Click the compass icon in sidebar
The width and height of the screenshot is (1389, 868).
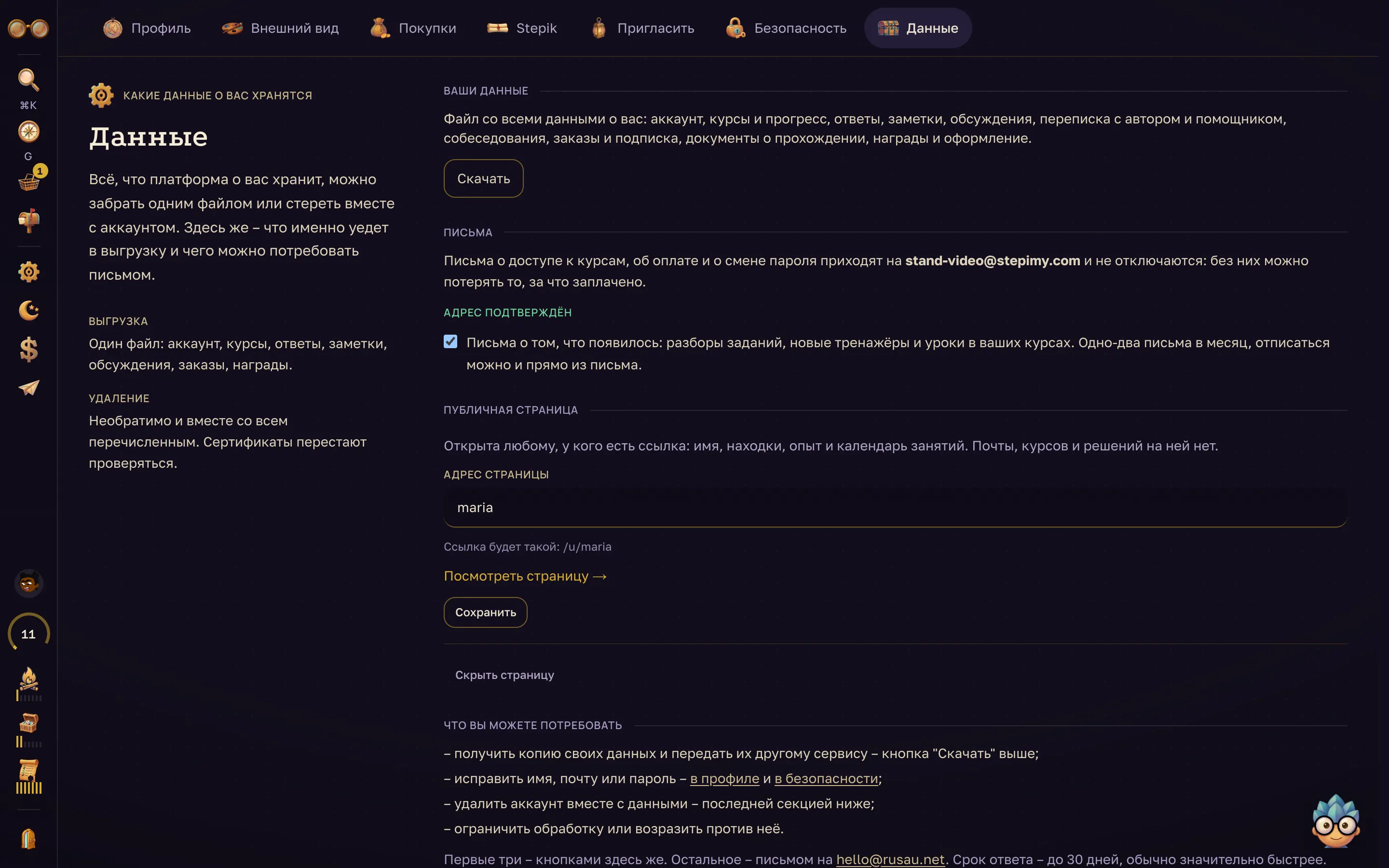[28, 132]
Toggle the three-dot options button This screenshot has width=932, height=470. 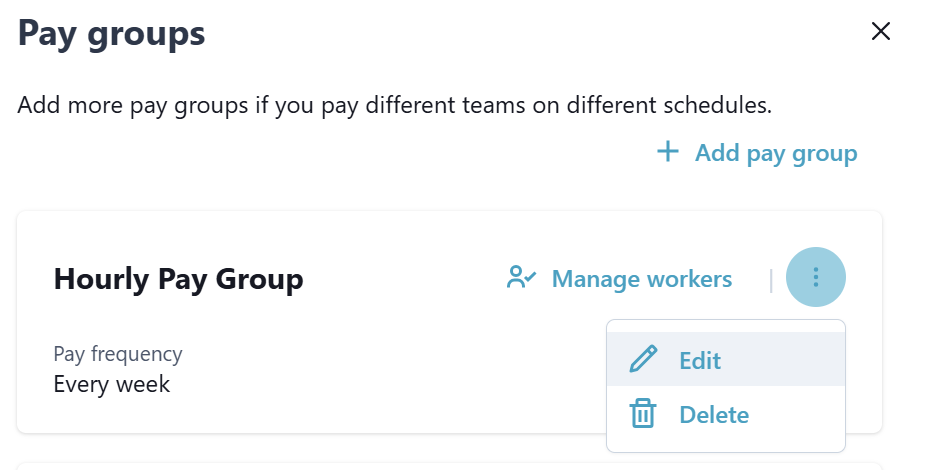[816, 277]
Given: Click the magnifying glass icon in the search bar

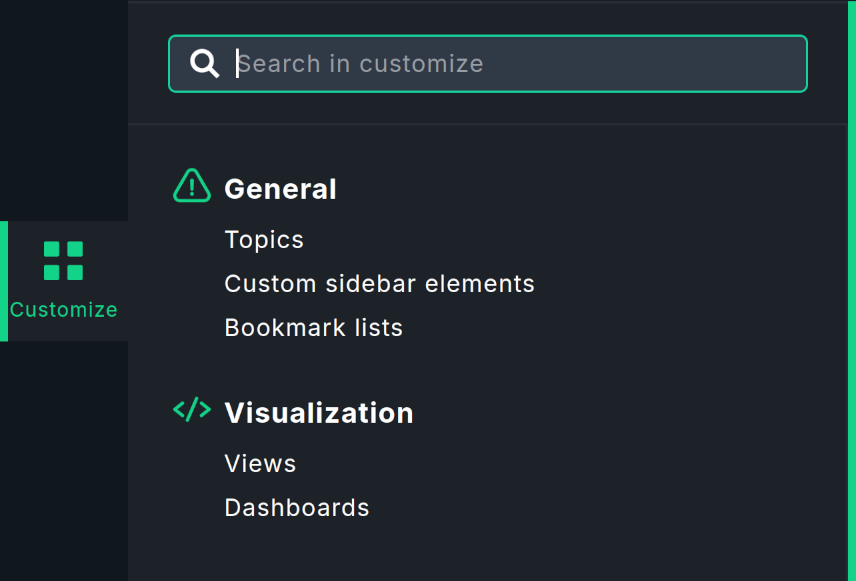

▸ The task:
In the data shown above, how many lines hold the string "icon"? The answer is the number alone.

▸ Reply to the exercise:
2